Nossa história

No início de 2016, os jornalistas Anderson Fernandes e Débora Kaoru escreveram e lançaram o livro infanto-juvenil Nocaute, com o objetivo de distribuí-lo gratuitamente em dez escolas públicas. Porém, em contato com empresários e editoras, viram como seria difícil levar a iniciativa adiante, já que de 50 pessoas que conversaram, nenhuma aceitou financiar o projeto. 

Posteriormente, em outra tentativa de avançar com a iniciativa, lançaram uma campanha de crowdfunding, mas também não tiveram sucesso com a mesma. Então para não deixar a ideia morrer, começaram a pedir obras literárias de diferentes autores para amigos jornalistas e escritores, para tentar contemplar pelo menos uma escola com a doação de livros. 

No entanto, em conversa com um professor da Rede Estadual de Ensino, eles identificaram que em algumas escolas poucos eram os alunos que tinham acesso à sala de leitura e muitos livros eram até jogados no lixo com frequência. A partir desta informação chegaram a conclusão que deveriam formatar um projeto em que as obras literárias arrecadadas chegassem realmente às mãos dos estudantes e o principal, eles deveriam entender a importância da leitura para formação cultural e educacional, para assim não se desfazerem dos livros. 

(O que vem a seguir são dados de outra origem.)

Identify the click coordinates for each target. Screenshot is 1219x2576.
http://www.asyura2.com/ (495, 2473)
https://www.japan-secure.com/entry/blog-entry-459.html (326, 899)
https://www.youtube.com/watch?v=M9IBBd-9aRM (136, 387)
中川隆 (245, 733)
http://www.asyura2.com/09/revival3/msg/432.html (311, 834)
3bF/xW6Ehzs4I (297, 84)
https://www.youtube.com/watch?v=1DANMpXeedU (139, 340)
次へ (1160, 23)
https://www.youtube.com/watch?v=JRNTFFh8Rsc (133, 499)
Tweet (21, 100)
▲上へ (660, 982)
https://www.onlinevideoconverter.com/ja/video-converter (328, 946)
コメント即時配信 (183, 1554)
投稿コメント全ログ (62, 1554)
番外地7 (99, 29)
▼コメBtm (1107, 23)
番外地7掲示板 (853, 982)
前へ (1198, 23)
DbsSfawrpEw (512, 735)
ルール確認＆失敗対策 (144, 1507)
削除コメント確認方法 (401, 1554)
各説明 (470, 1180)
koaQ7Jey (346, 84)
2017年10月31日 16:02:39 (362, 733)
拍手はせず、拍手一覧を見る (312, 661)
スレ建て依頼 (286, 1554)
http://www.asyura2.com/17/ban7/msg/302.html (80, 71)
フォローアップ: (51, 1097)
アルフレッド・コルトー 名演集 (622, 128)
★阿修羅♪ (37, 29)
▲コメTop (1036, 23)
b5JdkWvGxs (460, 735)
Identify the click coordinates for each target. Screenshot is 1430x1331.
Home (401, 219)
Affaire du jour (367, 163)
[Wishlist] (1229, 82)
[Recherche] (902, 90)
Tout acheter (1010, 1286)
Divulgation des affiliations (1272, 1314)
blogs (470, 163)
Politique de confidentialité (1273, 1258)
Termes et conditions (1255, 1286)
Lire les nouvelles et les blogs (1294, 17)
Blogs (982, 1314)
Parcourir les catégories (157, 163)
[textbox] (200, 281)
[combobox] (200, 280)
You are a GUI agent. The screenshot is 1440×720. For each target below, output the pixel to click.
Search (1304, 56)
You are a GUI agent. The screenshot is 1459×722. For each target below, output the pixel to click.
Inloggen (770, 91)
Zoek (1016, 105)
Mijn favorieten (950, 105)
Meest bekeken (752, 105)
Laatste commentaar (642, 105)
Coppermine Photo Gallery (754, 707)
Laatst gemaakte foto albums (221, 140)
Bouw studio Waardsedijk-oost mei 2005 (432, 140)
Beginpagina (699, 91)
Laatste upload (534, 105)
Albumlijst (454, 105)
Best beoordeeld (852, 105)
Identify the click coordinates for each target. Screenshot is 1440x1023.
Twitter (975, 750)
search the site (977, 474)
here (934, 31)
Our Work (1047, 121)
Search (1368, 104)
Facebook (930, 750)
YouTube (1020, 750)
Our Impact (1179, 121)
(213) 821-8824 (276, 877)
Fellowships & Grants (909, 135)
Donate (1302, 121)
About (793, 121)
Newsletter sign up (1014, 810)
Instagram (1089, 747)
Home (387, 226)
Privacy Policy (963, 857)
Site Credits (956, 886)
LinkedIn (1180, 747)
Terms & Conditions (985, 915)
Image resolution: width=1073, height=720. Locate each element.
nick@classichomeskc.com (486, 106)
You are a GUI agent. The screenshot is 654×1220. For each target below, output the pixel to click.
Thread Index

Começaram o projeto em outubro de 2016, com estudantes da EJA (Educação de Jovens e Adultos). Depois, passaram a receber muitos pedidos de professores de escolas com Ensino Médio. Em cada unidade de ensino, além da distribuição de livros, é ministrada uma palestra sobre a importância da leitura e do livro.

Desde o início do Vida Literária, o projeto já recebeu muitas doações. A maioria são pessoas que querem liberar espaço em casa, então nem sempre as obras chegam em boa qualidade. No entanto, também chega muita coisa legal, espetacular. A equipe do projeto olha livro por livro, separam cada um. Os que servem para o projeto seguem para os estudantes. Os que não servem, são trocados em sebos. 

Acreditamos que a leitura como direito de todos evita o aprofundamento de divisões sociais, educacionais, culturais. Desta maneira, realizando um trabalho de incentivo à leitura em escolas, oferecemos mais que um instrumento de dignificação do aluno, realizamos um grande ato de valorização e aperfeiçoamento do ser humano.